Many how-to books try to instruct readers in what to do. The Little Blue Book for Filmmakers goes one step further: It tells how to be. The authors make it clear that success as a filmmaker—in movies, television, videos, commercials, and more—depends as much on how you behave as well as what you know.
Clear admonitions such as “Don’t be fawning or obsequious” and “You can’t know everything” are added to a chapter that establishes the director-filmmaker as the almost absolute boss on the set. Their message is clear: Lead as a military general, but not as a petty dictator.
The book’s first chapter draws a clear picture of the director’s position in a hierarchy that includes everyone from producers to the entire army of assistants that are needed to bring a project to life.
Each of the areas of production, from the most creative to the most menial, is discussed and described. The book points out that the credits for a large budget film can contain as many as a thousand names. Each category of “above the line” (creative) and “below the line” (production) worker gets a concise description.
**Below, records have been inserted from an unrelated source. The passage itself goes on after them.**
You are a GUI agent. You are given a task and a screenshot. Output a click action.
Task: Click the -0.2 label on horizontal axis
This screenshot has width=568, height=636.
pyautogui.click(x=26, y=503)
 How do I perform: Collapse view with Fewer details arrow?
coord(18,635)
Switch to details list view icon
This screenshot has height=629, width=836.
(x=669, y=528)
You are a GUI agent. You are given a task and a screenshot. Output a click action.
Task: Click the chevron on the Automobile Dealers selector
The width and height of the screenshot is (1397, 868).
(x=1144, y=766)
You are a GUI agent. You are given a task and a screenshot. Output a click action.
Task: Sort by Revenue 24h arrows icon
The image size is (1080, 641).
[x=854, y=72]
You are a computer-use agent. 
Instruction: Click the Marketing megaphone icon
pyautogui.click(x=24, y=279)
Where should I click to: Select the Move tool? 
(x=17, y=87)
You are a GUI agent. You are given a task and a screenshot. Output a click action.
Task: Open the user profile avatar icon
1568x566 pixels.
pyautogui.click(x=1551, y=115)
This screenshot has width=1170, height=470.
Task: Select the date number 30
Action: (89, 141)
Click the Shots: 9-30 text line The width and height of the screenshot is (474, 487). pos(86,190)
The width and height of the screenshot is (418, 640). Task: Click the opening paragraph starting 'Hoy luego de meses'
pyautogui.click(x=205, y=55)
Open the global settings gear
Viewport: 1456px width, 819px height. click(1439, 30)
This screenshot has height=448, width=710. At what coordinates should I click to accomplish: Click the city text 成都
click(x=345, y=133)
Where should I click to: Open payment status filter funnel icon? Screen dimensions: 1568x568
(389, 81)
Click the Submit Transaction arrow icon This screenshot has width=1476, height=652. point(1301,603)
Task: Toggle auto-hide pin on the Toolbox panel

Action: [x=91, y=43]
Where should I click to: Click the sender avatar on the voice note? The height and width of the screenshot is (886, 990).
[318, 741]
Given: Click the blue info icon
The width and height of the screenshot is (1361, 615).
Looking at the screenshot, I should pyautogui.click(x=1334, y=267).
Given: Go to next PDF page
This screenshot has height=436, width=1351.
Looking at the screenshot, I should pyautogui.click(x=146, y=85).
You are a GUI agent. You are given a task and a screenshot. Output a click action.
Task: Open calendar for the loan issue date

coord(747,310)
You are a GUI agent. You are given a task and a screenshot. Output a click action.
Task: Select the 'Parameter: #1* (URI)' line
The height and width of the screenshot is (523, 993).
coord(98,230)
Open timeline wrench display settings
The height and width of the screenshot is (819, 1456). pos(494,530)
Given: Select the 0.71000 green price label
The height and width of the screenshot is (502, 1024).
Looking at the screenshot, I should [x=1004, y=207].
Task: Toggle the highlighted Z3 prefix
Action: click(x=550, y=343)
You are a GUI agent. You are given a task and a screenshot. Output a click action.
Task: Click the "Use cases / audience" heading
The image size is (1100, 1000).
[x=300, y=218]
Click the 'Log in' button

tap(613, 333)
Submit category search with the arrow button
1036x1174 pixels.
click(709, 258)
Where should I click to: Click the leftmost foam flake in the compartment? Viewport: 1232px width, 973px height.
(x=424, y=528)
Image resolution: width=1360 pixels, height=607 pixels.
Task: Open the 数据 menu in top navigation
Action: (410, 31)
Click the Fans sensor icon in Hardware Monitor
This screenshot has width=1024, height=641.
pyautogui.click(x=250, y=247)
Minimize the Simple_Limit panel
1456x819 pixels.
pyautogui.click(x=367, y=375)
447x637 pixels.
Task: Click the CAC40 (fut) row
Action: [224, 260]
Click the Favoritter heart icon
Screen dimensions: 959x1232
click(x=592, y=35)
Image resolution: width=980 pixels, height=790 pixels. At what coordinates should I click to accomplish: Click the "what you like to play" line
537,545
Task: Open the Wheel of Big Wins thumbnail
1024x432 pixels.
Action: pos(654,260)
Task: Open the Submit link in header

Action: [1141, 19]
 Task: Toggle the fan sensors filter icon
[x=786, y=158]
The authors strive to instill a realistic vision of their world as well as showing an idealistic vision of the best possible circumstances. They balance advice on networking and self-promotion with statements such as, “It helps if you know when to shut up.”
They warn the beginning filmmaker to “Find another business or trade or skill that will enable you to survive after your initial failures” and follow that with th declaration, “Ignore the implications of the preceding paragraph and have unshakable confidence in your ability to persevere and triumph over all odds.”
The authors draw from a valuable trove of personal experience on numerous movie and television productions to provide a book filled with gold nuggets. There is legal advice, technical advice, and even a chapter called Defend Yourself: Physical and Mental Challenges Facing the Director, Writer, Actor, and Producer. That chapter begins with counsel to “Get comfortable shoes.”
In addition to having a solid knowledge of their craft, the authors make it obvious they love that craft and have both an understanding and affection for all the various colleagues who make it happen.
The directions to actors are helpful to those experienced in the field as well as to the novice. Instructions such as “Don’t look down to find your mark” and “Find your light” will help a first-time film actor avoid looking like a beginner. The pages discussing actors’ bad habits will help remind even the most seasoned pro how to improve performances.
In addition to defining movie and television terminology in every chapter, the book provides a glossary of important expressions. There is also an interesting compilation called The Authors’ Arbitrary List for Film Literacy. The 403 films on the list cover the entire range of movie technique and history.
The Little Blue Book for Filmmakers is a useful resource not only for those in the profession, but also for anyone who enjoys knowing what goes on behind the scenes of their favorite movies and television shows.